**Work to be completed:**
All lines ahead of the one containing "Task: Click the empty" are to be left out; that line and each one after it, through the end of the records below, are to be duplicated exactly.

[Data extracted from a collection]

——

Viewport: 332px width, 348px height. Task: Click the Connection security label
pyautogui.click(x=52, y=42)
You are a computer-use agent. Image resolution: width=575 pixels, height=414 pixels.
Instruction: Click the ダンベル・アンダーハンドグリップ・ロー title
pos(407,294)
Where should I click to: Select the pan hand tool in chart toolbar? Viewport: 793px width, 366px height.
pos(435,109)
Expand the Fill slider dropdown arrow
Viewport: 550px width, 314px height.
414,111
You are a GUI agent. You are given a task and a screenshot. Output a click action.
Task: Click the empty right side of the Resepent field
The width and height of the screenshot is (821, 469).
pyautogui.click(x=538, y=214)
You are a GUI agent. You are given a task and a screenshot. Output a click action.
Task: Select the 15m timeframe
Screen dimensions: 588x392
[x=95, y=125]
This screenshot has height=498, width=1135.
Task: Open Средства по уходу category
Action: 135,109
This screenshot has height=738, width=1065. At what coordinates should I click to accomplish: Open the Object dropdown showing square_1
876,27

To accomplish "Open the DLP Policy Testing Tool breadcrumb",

——

**Your solution:**
Task: Click the empty right side of the Resepent field
The width and height of the screenshot is (821, 469).
pyautogui.click(x=538, y=214)
You are a GUI agent. You are given a task and a screenshot. Output a click action.
Task: Select the 15m timeframe
Screen dimensions: 588x392
[x=95, y=125]
This screenshot has height=498, width=1135.
Task: Open Средства по уходу category
Action: 135,109
This screenshot has height=738, width=1065. At what coordinates should I click to accomplish: Open the Object dropdown showing square_1
876,27

To accomplish "Open the DLP Policy Testing Tool breadcrumb",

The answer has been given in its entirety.